Poddy CEO’su Cüneyt Göktürk markaların podcast’e yaptıkları yatırımın dijital ve sosyal medya rakamlarının çok gerisinde olmasının tesadüf olmadığını söylüyor ve ekliyor.
“Markalar yatırım yaptıkları medya ile hedefledikleri kitle arasında doğru bir bağ kurma peşinde. Bu, sosyal medya ve dijitalde mümkünken şu anda yoğun olarak kullanılan podcast oynatıcıları ne yazık ki markaların ve üreticilerin dinleyiciler ile bağ kurmalarına imkân vermiyor, Poddy ile başta bunu sağlıyoruz. Dinleyici dinlediği içerikle bağ kurabiliyor, beğeniyor, listesine ekliyor, yorumunu anında yazıyor, aynı içerikle dilerse kendi içeriğini üretiyor hatta ürün yerleştirmeyi dinleyip merak ederse doğrudan ürünü satın almaya bile gidebiliyor. Bunu bir podcast’te yapabiliyor olmak sizce de çılgınca değil mi? İşte tüm bu araçlar ve zenginlikleri podcast medyasında kullanabiliyor olmak bu medyanın da çok farklı noktalara gitmesini sağlayacağını düşünüyoruz bu yüzden podcast ölse bile artık Poddy var diyebileceğimiz bir dönem belki de bizi bekliyor.”

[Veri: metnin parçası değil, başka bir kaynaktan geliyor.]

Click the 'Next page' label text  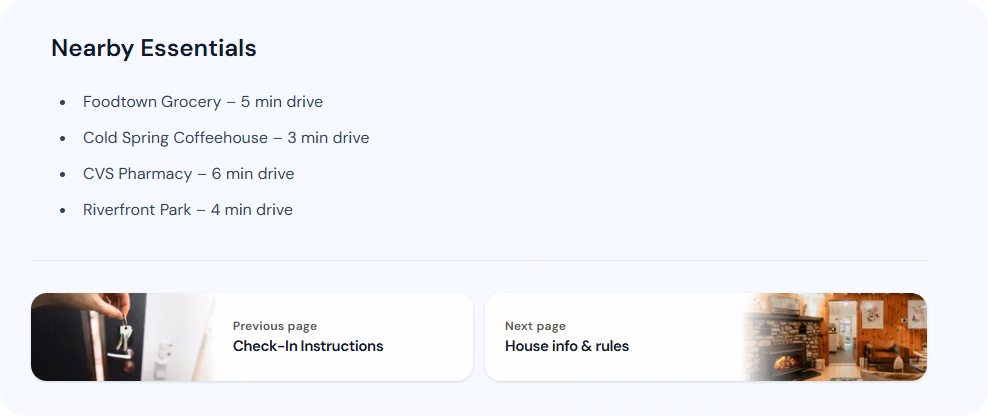click(535, 326)
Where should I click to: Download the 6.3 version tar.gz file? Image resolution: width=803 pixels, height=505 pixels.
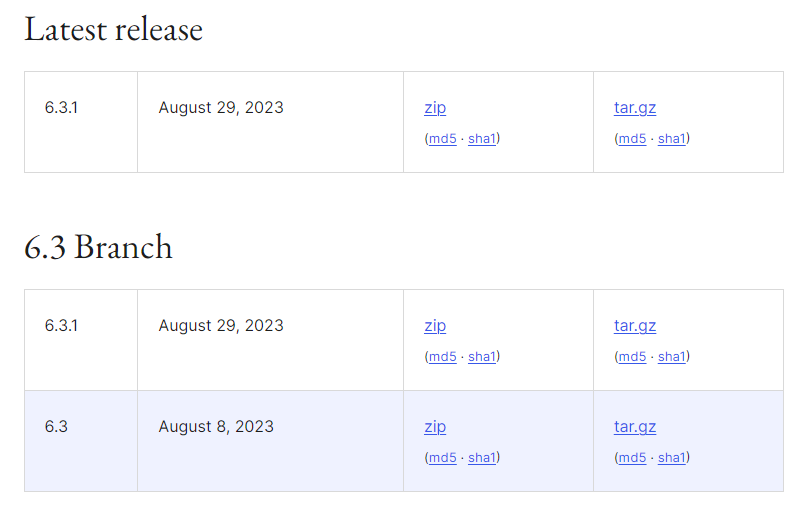(635, 427)
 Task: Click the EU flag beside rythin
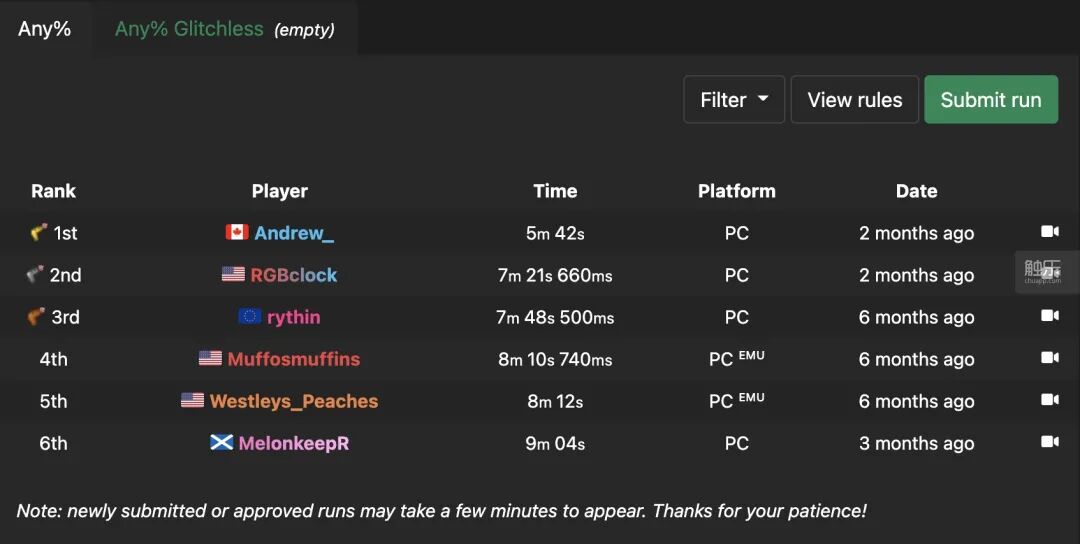pos(250,316)
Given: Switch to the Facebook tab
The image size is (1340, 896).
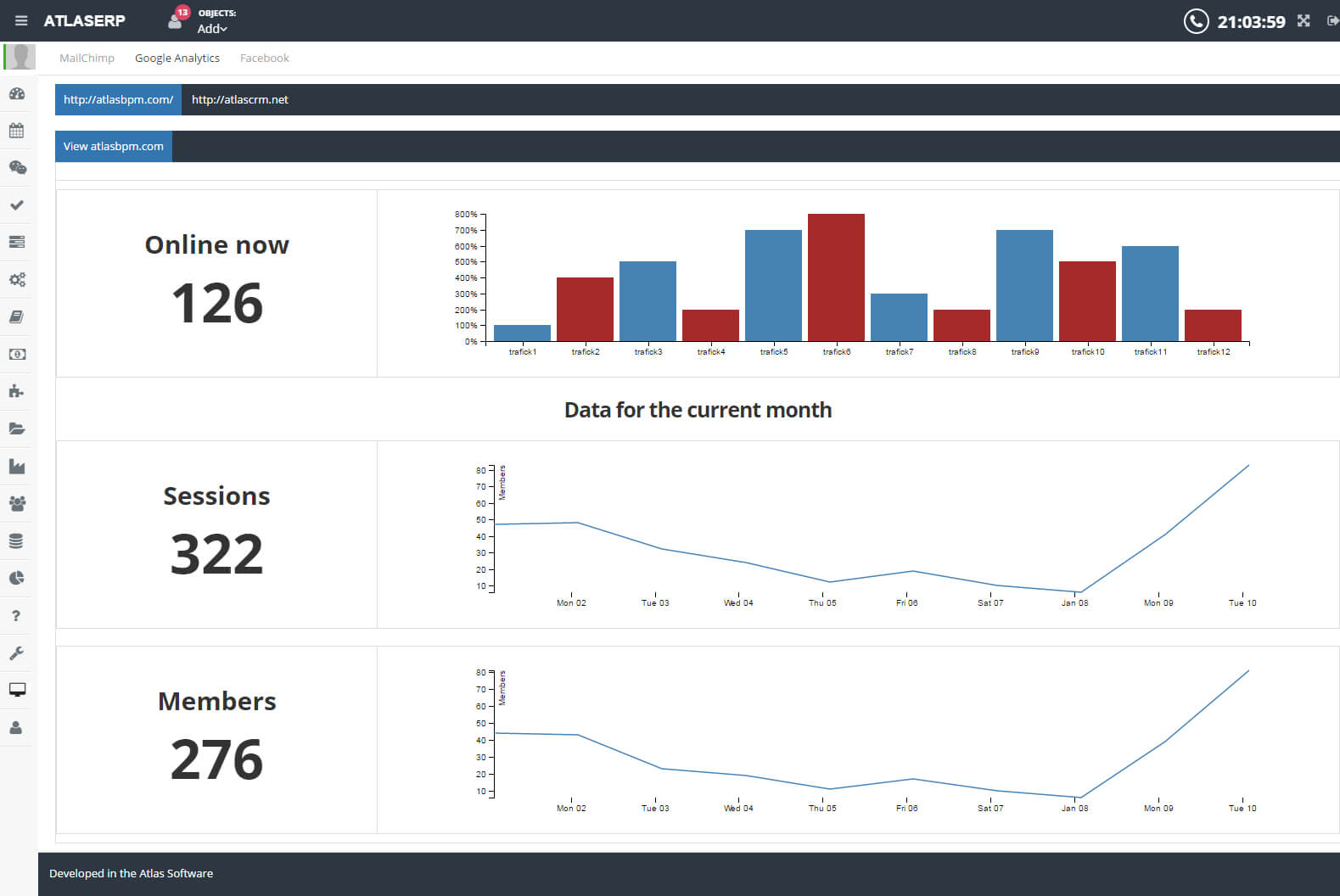Looking at the screenshot, I should (265, 58).
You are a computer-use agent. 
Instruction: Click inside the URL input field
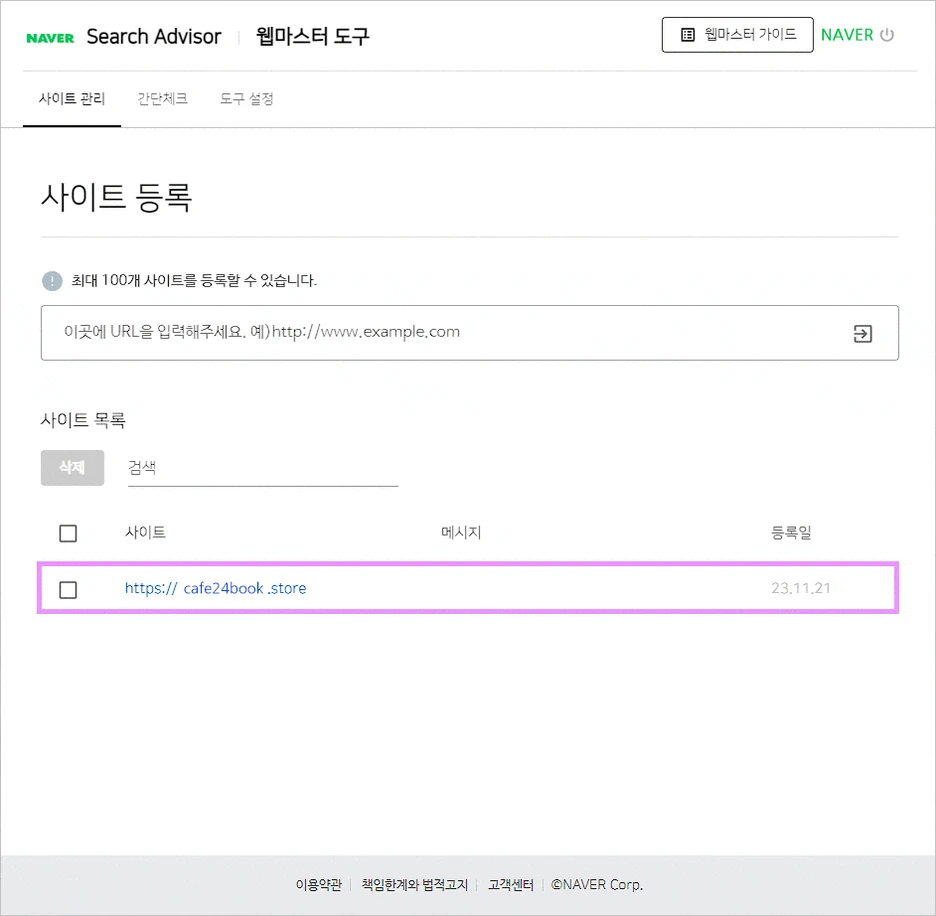click(400, 334)
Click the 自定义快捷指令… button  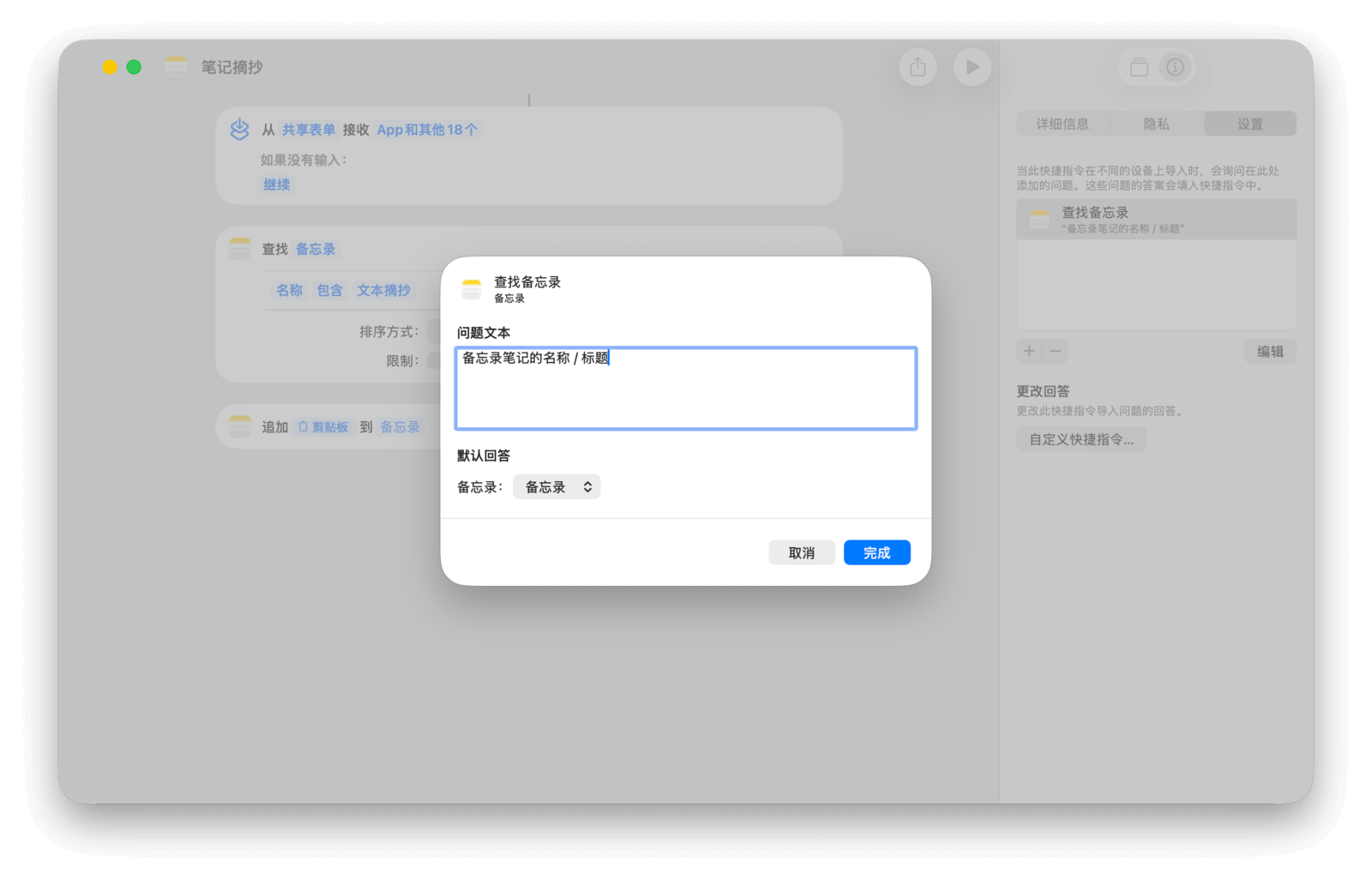point(1080,440)
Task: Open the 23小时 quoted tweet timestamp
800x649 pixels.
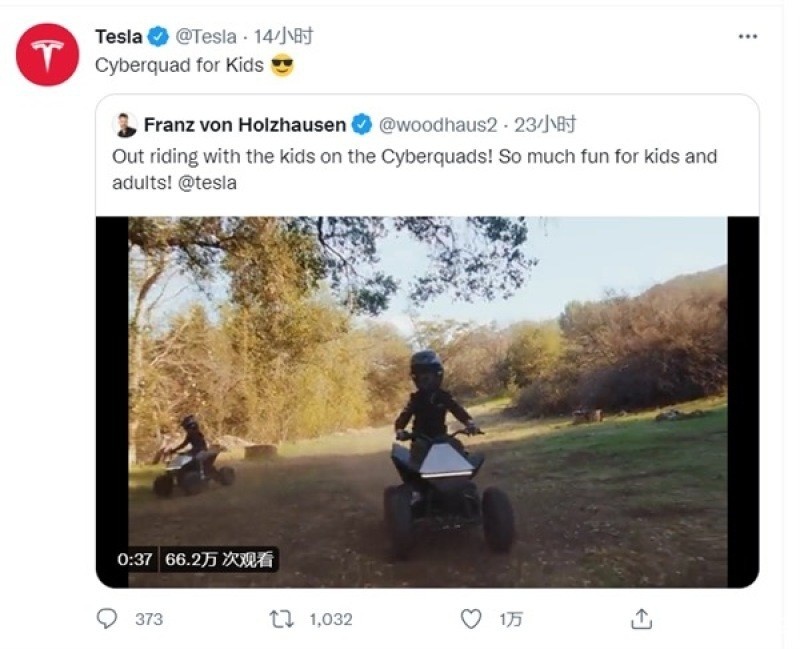Action: pyautogui.click(x=545, y=125)
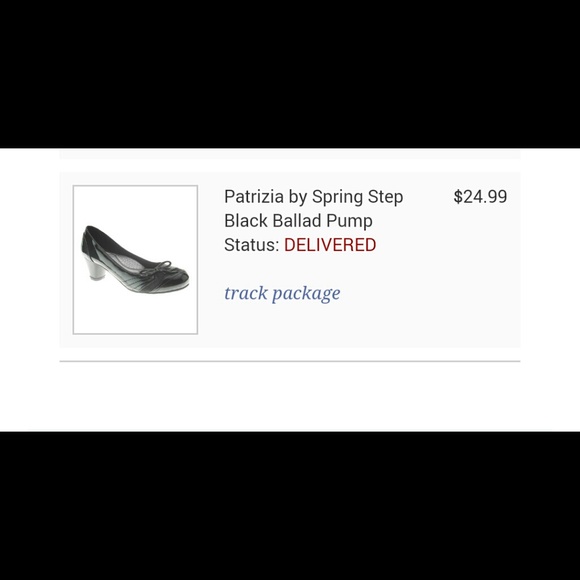
Task: Click the black bar above the order page
Action: [x=290, y=74]
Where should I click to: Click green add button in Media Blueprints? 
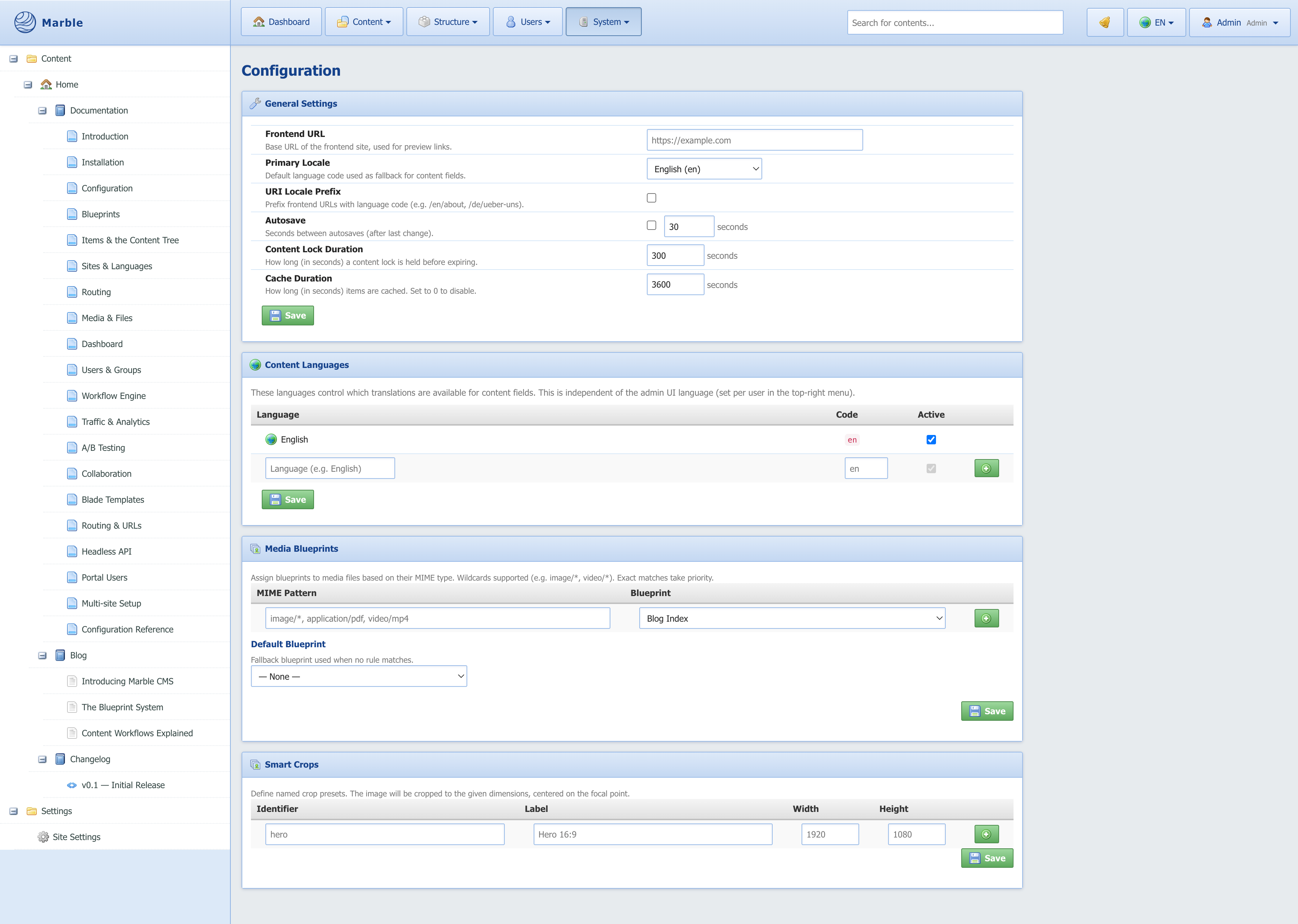[986, 618]
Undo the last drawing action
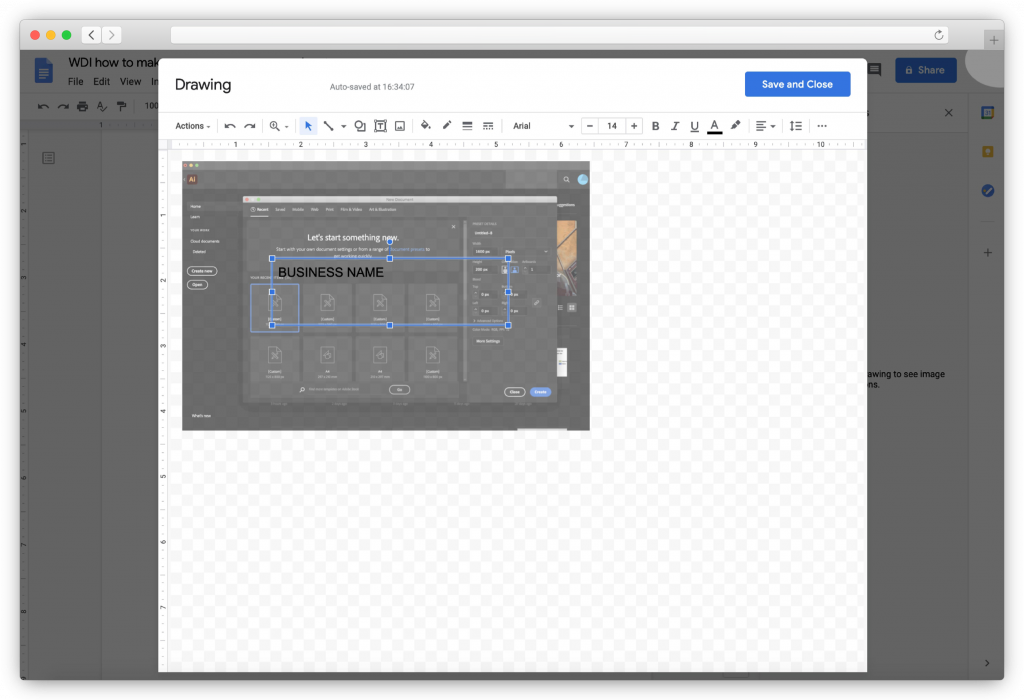Screen dimensions: 1024x700 point(230,125)
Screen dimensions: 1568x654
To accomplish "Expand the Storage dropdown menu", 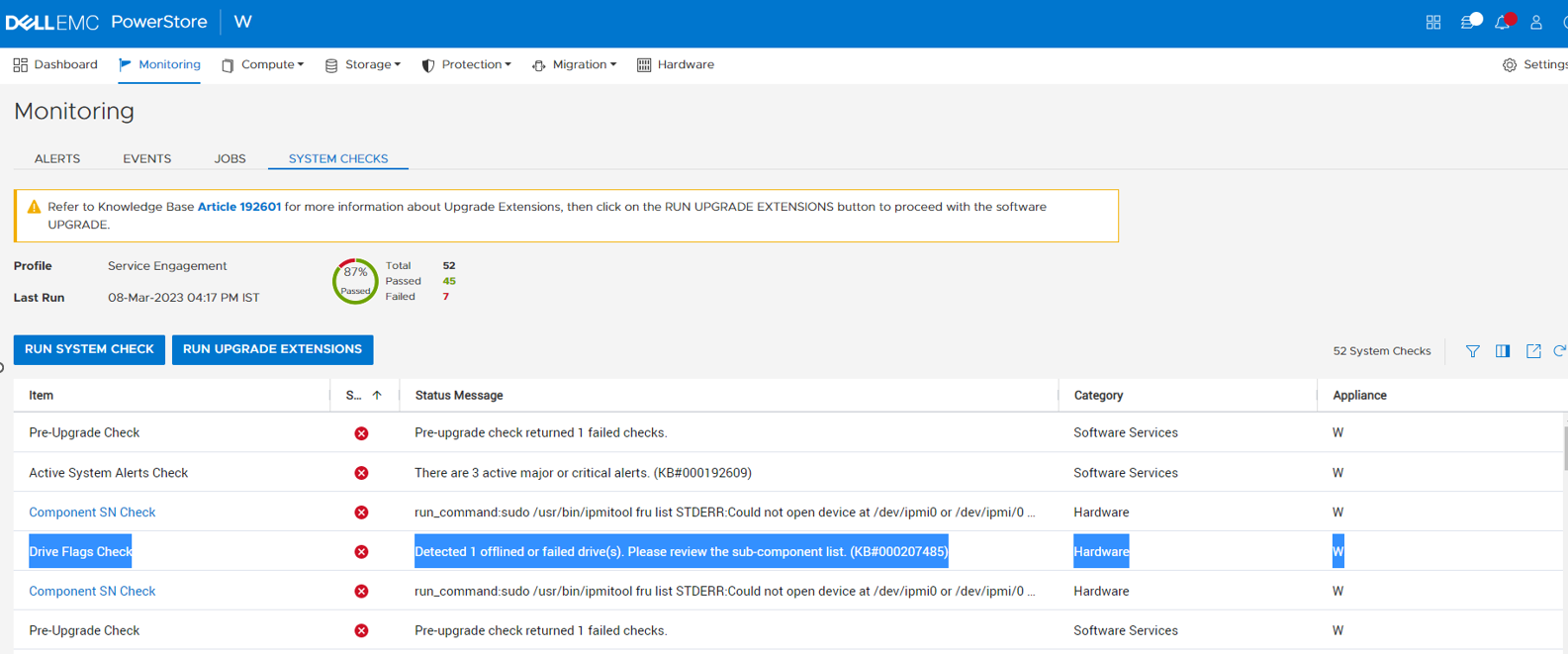I will click(x=363, y=65).
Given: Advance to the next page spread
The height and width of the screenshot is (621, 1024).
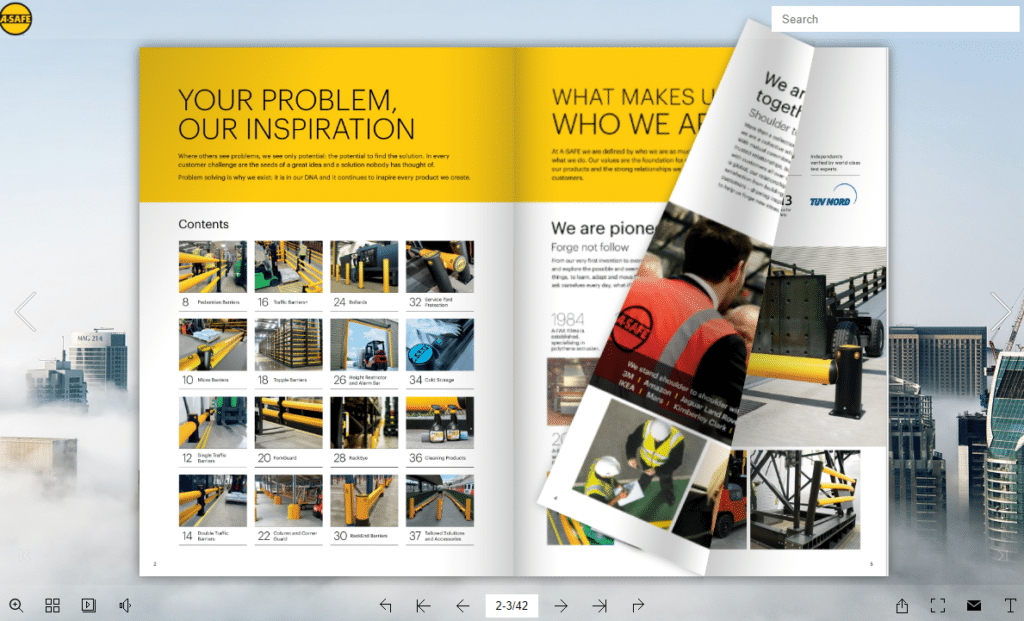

Tüm bunları hayata geçirerek Türkiye’de ve dünyada ilk kez kullanan marka L’Oréal Paris cilt bakım markasının grup ürün müdürü Pırıl Metin‘nin bu deneyime ilişkin yorumları ise şöyle:
“Sektöre öncülük eden ve inovatif çözümleri her alanda deneyimlemeye çalışan dünyanın 1 numaralı güzellik markası olarak Poddy ile ilk kez gerçekleştirdiğimiz bu iş birliği ile, podcasti bir sosyal medya içeriği gibi reklamlayabilmeyi ilk kez denemek bizim için de çok heyecan verici. Hem markamız adına podcast medyasına ilişkin birçok farklı araç sunması hem de diğer platformlardan farklı olarak analitik temelli bir iş birliği olması, podcast’e yaptığımız yatırımı daha efektif kılıyor. Biz bu iş birliğini bu senenin en çok ses getiren ve yaza damgasını vuran L’Oréal Paris Revitalift Clinical çok yüksek korumalı güneş kremi ile gerçekleştirmek istedik. Çok farklı markaların özellikle bu dönemlerde yoğun iletişim yaptığı güneş kremi pazarında, L’Oréal Paris çok yüksek korumalı güneş kremi uzman ve bilimsel formülasyonu ile zaten ayrışan bir noktada yer alıyor. Bizler de pazara getirdiğimiz güçlü inovasyonu kullanıcılara güneşin zararlı etkilerinden korunmanın önemiyle beraber anlatmak istedik. Çünkü güneş sadece cildin erken yaşlanması, leke oluşumunda değil, aynı zamanda cilt kanseri gibi ciddi etkilere sahip bir etmen olduğu için çok yüksek korumalı güneş kremiyle kendimizi her gün korumamız gerekiyor. Bu podcast ile de herkesin kendi değerlerini yarattığı, kendine yatırım yaptığı alanları anlatırken cildimize bakmanın öneminin uzun vadeli bir yatırım olduğunu doğal bir entegrasyon ile dinleyicilere hatırlatmak istedik.”